Below are several records. Retype exactly those lines running from the one with "RECEPCIÓN (241, 50)" through the one with "2023-10-15 (286, 709)", end lines included, and no others.

:: Listed entries ::

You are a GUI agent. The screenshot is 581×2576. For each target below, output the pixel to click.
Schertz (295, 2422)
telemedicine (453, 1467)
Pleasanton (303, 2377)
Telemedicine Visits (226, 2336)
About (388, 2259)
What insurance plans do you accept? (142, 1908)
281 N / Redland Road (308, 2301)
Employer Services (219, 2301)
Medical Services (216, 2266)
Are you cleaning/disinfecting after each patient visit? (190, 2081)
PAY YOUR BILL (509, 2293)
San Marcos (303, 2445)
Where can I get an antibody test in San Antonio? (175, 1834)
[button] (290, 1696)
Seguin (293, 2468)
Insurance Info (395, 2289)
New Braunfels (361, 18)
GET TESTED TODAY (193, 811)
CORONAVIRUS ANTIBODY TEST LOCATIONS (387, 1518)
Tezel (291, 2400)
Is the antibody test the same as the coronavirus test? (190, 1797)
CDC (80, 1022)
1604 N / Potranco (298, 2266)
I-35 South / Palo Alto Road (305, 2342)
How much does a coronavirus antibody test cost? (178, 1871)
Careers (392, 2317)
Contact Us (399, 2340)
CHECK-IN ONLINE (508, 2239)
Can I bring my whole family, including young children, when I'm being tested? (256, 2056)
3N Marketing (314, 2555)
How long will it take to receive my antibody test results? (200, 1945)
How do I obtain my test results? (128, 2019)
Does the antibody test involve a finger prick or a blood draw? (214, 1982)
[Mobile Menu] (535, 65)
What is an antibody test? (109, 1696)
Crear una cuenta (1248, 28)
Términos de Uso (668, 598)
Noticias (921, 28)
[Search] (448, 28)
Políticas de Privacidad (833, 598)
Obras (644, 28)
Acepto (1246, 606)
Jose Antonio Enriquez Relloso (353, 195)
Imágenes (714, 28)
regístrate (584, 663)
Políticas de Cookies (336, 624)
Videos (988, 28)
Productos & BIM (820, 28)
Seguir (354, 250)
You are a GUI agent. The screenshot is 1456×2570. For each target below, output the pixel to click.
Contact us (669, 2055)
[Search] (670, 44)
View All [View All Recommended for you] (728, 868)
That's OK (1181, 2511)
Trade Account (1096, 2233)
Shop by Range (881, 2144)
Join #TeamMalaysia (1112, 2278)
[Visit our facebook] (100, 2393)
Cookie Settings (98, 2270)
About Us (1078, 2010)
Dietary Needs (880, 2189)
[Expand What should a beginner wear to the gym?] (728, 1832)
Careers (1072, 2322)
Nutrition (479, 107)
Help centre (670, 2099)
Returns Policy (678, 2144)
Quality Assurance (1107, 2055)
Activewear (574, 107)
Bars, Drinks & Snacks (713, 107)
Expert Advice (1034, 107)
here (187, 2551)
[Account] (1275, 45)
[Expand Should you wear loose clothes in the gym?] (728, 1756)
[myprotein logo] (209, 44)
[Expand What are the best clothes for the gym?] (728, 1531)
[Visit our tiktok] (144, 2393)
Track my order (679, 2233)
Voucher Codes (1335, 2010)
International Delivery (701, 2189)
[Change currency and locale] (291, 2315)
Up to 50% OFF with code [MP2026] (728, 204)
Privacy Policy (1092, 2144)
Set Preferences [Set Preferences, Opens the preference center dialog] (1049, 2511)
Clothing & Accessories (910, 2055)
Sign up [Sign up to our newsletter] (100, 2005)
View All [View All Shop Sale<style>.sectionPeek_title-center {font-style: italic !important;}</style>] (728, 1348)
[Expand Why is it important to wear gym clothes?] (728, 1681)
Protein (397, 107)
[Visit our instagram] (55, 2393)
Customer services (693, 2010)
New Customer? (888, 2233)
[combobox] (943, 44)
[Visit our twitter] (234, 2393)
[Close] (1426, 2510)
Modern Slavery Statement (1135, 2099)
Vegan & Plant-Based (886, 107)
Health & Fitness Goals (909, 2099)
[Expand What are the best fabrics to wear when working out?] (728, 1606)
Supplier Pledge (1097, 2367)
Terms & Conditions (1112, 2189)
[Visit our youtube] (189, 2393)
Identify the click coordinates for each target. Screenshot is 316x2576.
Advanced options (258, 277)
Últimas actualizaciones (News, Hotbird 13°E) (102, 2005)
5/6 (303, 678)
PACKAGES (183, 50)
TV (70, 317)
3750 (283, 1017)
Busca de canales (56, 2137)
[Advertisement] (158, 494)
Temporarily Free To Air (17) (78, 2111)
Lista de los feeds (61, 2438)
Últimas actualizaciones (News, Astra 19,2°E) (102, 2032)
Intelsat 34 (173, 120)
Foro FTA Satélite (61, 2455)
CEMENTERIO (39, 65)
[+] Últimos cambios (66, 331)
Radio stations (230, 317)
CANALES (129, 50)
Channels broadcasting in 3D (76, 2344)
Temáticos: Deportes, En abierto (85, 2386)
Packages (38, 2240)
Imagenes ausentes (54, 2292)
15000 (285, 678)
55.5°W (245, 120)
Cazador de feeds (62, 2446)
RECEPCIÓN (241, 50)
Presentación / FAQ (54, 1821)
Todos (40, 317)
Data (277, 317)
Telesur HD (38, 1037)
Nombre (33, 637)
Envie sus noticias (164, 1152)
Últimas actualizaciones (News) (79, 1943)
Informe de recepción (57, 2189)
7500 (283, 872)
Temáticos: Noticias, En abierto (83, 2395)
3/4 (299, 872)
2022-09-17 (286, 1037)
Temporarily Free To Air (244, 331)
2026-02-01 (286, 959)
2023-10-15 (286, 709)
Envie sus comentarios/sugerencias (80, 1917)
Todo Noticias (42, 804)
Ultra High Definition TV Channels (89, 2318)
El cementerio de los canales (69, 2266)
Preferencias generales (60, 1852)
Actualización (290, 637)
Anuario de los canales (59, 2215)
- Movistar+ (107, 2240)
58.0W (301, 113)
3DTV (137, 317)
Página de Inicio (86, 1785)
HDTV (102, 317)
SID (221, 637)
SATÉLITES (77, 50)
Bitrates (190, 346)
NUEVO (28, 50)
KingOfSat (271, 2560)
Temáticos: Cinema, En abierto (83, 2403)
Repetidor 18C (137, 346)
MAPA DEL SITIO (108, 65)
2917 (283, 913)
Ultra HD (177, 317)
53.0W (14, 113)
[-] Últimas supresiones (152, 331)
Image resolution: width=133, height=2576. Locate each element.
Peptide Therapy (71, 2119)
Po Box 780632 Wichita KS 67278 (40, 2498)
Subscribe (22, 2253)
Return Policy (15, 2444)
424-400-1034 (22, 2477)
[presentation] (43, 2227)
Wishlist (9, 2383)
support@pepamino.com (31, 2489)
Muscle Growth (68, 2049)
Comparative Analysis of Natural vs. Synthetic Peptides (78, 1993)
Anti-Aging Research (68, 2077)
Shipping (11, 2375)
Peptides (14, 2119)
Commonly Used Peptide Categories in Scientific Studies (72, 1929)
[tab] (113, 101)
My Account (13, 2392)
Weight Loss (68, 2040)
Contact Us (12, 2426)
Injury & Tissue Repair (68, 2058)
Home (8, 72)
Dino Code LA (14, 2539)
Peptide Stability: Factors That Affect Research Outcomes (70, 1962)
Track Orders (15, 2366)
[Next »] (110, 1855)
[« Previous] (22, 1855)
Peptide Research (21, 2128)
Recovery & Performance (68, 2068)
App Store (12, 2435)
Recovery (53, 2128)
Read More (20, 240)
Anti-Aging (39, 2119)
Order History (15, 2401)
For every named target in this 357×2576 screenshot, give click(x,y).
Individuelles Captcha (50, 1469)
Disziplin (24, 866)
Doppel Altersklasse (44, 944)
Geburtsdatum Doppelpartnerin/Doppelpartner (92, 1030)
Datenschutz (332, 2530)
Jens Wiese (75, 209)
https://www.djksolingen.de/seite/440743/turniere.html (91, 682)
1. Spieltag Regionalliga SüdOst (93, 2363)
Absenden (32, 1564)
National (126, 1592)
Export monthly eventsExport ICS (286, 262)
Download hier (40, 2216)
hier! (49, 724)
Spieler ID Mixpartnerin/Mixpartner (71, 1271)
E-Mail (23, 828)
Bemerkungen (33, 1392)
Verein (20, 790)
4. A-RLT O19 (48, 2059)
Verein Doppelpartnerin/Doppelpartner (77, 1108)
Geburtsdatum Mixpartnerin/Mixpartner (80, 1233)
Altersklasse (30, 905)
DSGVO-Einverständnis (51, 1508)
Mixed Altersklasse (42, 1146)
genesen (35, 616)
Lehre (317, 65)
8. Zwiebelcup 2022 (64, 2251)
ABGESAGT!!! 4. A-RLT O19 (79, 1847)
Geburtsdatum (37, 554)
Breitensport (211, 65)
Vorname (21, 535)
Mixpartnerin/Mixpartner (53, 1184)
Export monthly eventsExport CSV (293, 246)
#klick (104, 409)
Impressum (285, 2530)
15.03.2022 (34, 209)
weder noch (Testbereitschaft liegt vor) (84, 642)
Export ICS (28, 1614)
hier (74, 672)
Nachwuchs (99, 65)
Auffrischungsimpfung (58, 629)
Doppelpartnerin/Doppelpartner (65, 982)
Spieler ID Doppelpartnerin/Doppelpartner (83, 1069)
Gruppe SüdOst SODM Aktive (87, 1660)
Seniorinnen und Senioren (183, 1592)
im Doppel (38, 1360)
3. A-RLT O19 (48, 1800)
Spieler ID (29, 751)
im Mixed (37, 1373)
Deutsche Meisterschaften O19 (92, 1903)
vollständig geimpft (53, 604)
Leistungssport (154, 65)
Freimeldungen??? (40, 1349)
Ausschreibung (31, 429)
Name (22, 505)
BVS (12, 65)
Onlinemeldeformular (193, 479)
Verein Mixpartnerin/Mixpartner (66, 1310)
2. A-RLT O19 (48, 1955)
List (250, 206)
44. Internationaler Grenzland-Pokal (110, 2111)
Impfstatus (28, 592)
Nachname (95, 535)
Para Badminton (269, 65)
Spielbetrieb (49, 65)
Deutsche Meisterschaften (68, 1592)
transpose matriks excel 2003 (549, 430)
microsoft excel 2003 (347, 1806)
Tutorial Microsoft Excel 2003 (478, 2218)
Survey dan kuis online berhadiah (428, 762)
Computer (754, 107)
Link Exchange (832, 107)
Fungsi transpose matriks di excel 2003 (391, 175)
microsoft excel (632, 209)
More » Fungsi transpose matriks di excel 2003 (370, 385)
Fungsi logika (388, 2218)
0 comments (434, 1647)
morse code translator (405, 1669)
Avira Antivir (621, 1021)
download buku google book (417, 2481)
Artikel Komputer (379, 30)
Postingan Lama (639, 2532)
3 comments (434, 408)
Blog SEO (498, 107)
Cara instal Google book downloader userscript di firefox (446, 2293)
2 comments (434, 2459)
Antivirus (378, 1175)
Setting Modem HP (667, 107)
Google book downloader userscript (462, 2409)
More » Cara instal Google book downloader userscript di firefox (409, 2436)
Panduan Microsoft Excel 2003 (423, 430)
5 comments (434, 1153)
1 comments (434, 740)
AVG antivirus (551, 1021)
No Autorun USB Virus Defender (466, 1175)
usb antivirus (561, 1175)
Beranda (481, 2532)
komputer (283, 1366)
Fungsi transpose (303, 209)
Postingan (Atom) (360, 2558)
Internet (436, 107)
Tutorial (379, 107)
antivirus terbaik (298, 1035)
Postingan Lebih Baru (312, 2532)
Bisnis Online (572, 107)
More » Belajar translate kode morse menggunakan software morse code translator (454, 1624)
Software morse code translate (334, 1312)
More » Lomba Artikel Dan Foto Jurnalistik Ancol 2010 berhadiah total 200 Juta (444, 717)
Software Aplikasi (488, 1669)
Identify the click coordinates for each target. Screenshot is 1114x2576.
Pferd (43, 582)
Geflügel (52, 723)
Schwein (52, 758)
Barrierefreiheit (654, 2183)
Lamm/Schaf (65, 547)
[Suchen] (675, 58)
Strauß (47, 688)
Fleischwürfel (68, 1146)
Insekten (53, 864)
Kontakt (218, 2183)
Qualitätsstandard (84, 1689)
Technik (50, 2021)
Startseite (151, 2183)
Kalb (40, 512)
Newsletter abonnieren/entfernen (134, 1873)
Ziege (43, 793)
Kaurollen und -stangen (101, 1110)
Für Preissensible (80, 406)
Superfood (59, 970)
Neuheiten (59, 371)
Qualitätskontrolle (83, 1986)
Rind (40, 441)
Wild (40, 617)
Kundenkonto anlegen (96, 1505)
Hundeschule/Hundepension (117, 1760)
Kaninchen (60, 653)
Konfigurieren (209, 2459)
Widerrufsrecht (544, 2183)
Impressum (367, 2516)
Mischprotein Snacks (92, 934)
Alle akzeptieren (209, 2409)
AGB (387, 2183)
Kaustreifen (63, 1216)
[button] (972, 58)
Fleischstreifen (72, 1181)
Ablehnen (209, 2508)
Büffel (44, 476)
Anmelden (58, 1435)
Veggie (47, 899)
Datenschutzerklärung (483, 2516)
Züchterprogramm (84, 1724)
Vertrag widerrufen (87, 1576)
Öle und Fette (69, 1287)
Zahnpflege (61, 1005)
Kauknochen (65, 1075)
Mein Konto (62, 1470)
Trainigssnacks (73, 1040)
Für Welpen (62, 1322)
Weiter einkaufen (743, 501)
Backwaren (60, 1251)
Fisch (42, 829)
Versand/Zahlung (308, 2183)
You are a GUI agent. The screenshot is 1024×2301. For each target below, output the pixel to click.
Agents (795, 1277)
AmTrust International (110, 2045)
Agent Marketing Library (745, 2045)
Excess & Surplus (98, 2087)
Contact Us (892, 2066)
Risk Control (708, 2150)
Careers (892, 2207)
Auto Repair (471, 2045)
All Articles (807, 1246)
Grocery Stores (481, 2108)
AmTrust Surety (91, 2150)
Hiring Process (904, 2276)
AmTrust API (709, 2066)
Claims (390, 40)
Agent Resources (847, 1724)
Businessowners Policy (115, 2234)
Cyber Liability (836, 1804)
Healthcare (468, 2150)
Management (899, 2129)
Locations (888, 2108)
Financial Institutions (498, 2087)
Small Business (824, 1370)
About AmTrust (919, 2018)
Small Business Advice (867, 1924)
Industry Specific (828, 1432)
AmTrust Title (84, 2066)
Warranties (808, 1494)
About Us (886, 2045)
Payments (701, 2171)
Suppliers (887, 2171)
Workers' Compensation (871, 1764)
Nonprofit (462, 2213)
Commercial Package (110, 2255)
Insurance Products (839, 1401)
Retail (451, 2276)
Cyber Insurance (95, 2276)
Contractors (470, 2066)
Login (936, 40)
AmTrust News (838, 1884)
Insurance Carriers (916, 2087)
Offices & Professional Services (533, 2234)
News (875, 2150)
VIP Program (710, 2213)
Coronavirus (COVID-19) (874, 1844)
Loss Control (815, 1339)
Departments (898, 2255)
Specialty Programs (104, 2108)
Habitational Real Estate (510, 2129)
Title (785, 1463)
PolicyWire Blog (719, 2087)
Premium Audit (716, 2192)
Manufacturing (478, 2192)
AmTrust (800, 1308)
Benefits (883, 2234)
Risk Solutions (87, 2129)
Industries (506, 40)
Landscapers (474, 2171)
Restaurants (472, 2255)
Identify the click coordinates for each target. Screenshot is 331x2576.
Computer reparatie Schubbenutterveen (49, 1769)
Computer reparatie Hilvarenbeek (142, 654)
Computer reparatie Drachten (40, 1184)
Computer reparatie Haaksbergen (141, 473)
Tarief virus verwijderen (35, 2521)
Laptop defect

:::

Solved exercise:
RECEPCIÓN (241, 50)
Presentación / FAQ (54, 1821)
Todos (40, 317)
Data (277, 317)
Telesur HD (38, 1037)
Nombre (33, 637)
Envie sus noticias (164, 1152)
Últimas actualizaciones (News) (79, 1943)
Informe de recepción (57, 2189)
7500 (283, 872)
Temáticos: Noticias, En abierto (83, 2395)
3/4 (299, 872)
2022-09-17 (286, 1037)
Temporarily Free To Air (244, 331)
2026-02-01 (286, 959)
2023-10-15 (286, 709)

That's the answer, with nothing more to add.